- What is being asked -
Look for the word "agent" in the entries and copy each line where it appears.

- Data for review -
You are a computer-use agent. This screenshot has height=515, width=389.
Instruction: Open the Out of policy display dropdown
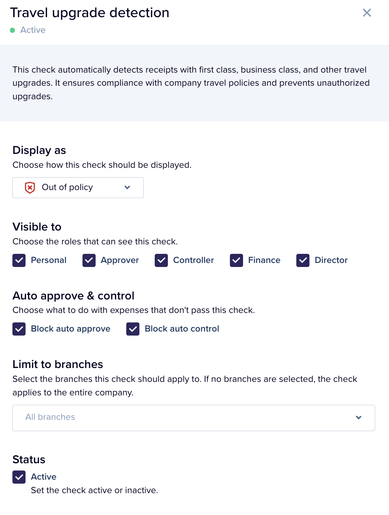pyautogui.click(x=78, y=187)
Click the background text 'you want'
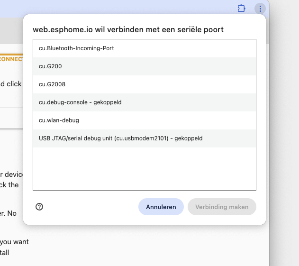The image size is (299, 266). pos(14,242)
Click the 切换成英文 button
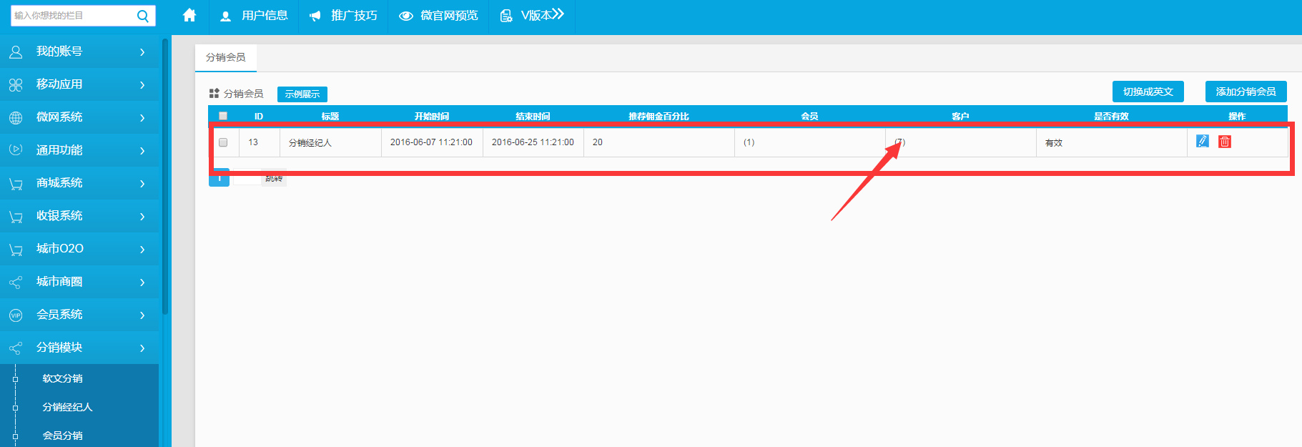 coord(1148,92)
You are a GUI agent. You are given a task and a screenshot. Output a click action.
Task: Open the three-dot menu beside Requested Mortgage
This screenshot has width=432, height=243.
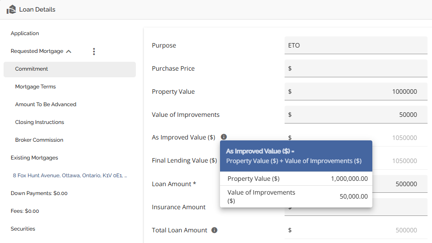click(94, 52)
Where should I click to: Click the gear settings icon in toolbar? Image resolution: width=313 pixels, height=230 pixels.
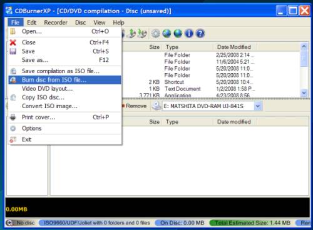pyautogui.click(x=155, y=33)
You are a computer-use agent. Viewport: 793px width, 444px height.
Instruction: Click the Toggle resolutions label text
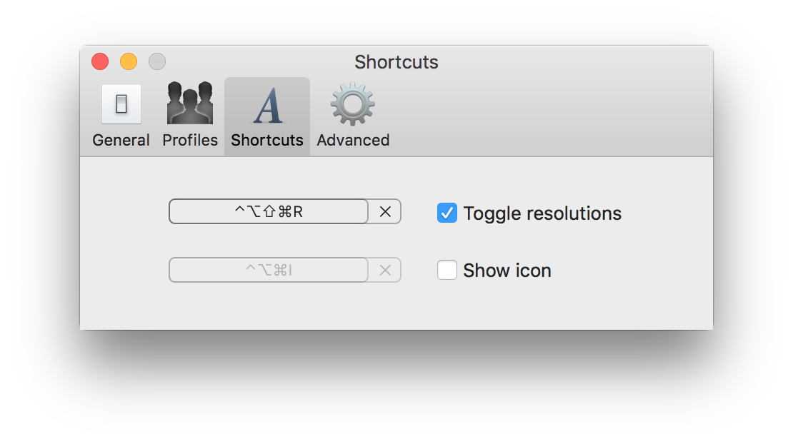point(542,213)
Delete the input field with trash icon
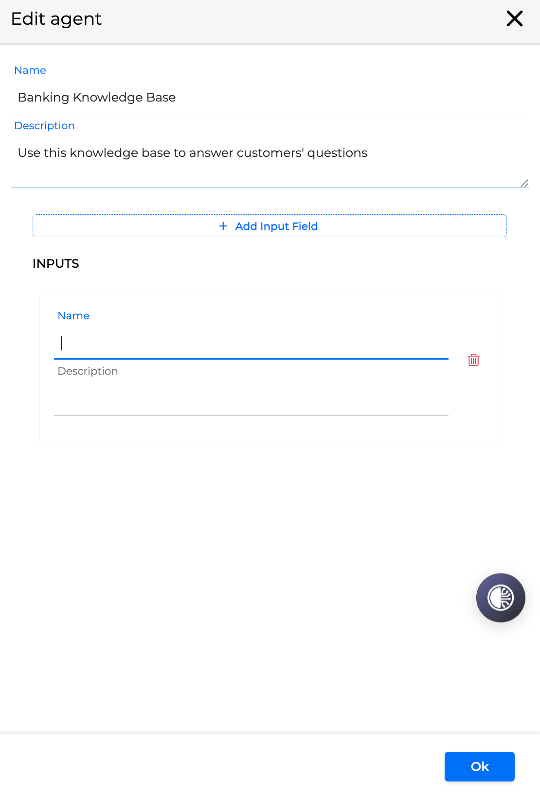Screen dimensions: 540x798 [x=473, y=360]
...
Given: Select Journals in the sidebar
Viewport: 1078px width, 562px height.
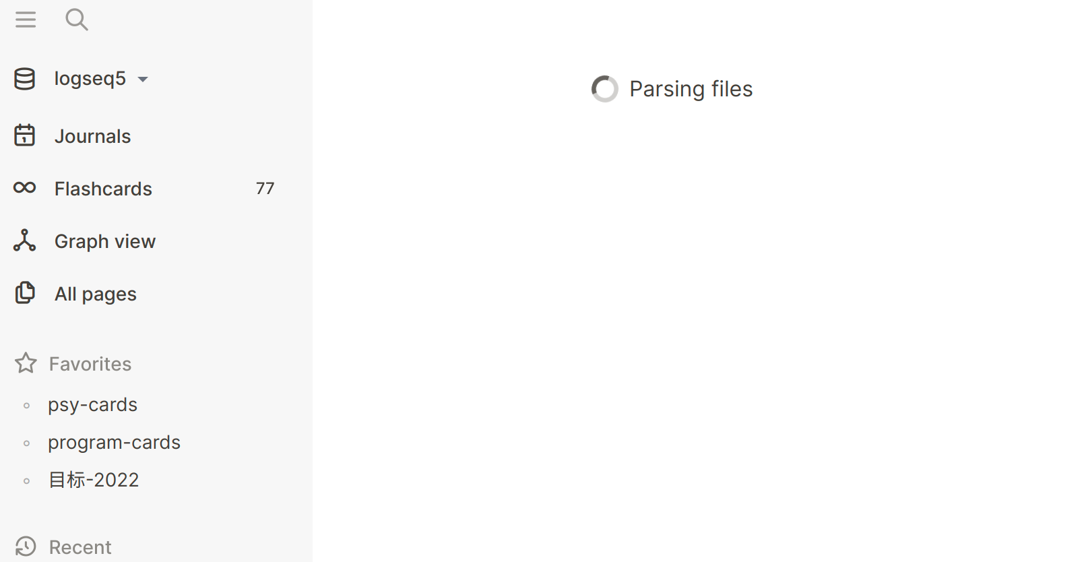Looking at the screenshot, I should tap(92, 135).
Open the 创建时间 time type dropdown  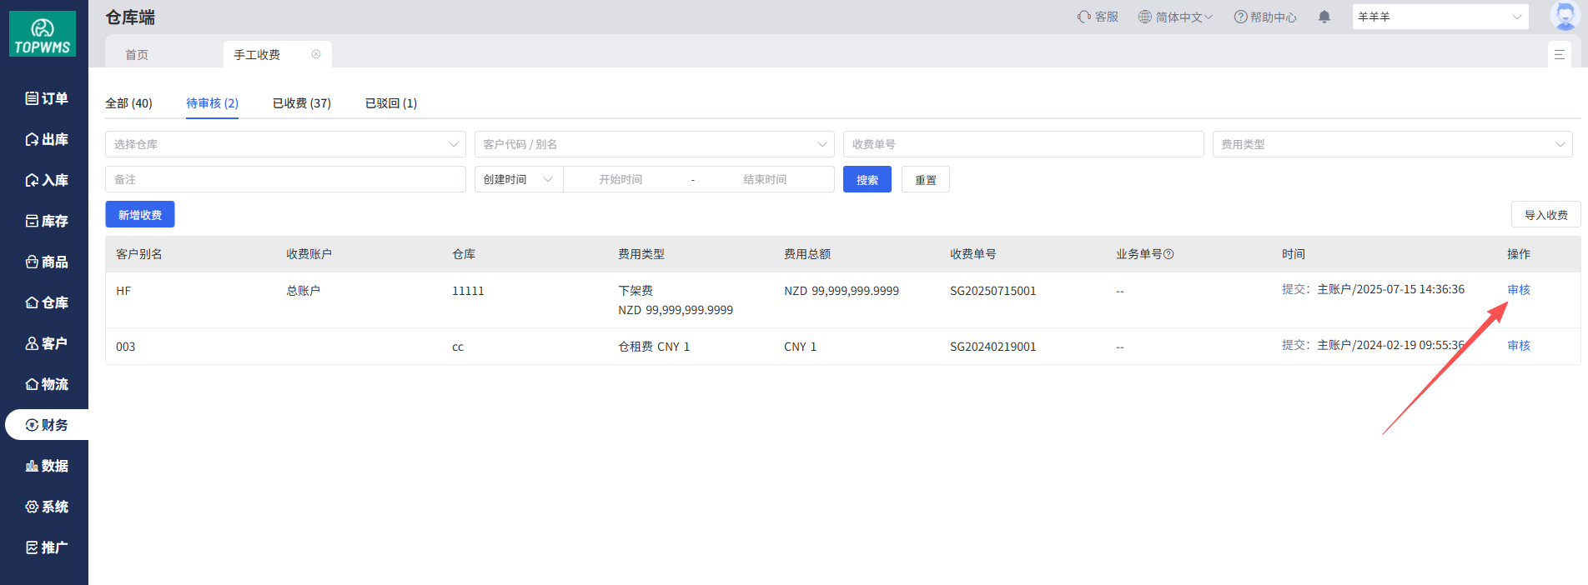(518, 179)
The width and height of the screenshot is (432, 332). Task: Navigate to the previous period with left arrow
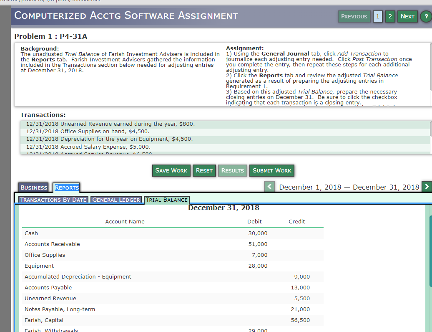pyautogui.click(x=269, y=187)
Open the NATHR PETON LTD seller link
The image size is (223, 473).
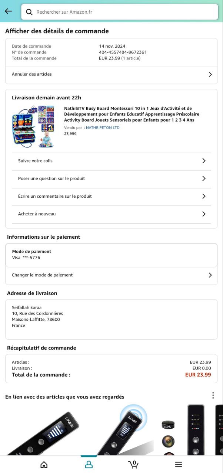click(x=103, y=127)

- Exercise output -
You are a computer-use agent. This screenshot has height=515, width=389.
You are a GUI agent. You are given a task and a screenshot. Output a click action.
You are a computer-use agent. Viewport: 793px width, 444px height.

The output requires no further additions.